Element and text position data:
+--

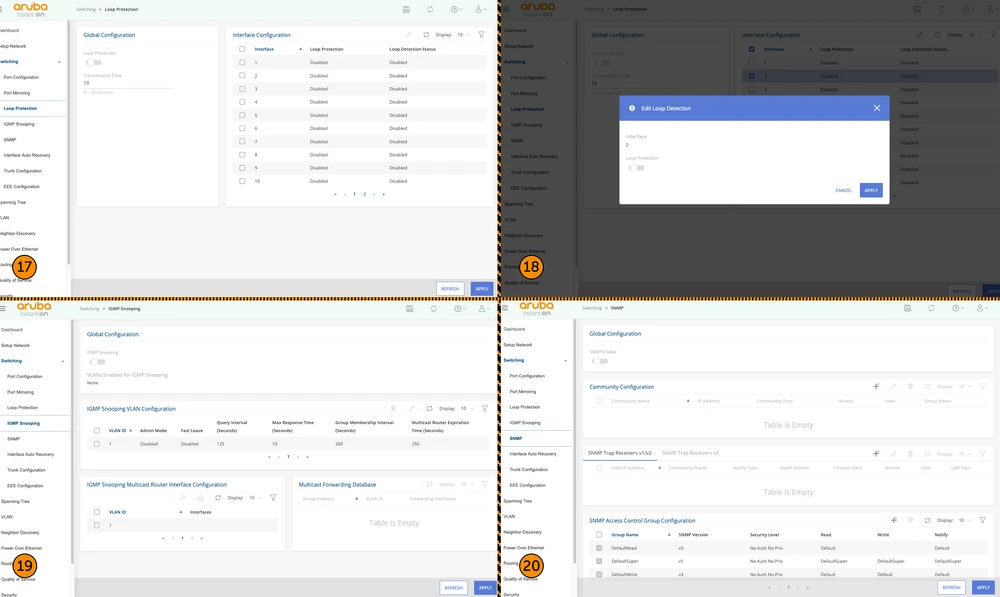Refresh the IGMP Snooping VLAN Configuration table
The width and height of the screenshot is (1000, 597).
coord(427,408)
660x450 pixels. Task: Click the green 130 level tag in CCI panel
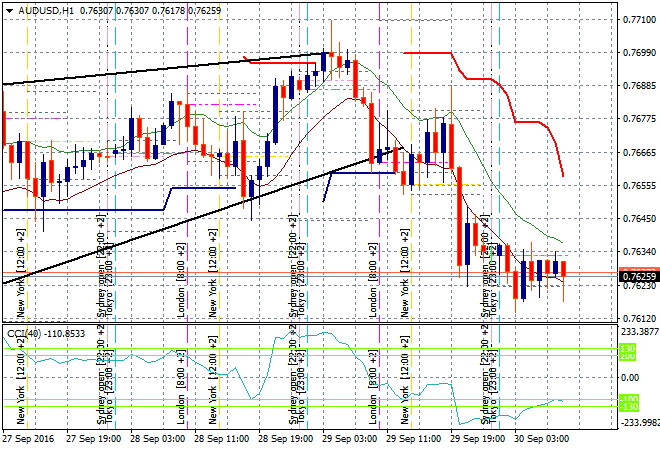pos(628,350)
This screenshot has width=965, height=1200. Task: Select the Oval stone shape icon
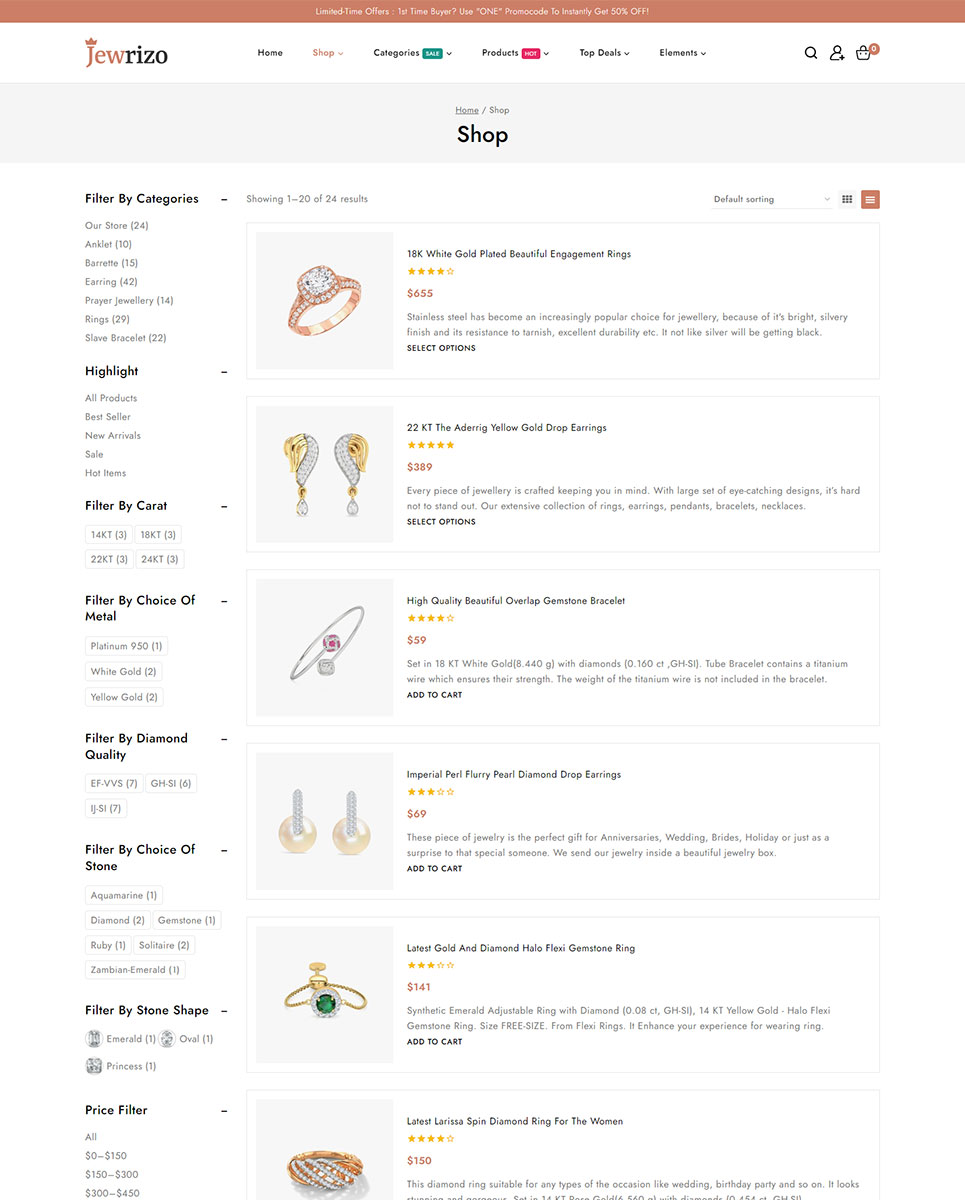pos(167,1039)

+--

Short problem: Put the lines of the material from the line containing "This screenshot has" through the end into a numbered list, leaving out blank lines and the pictures.

Written answer:
1. This screenshot has width=965, height=1200. Task: Select the Oval stone shape icon
2. pos(167,1039)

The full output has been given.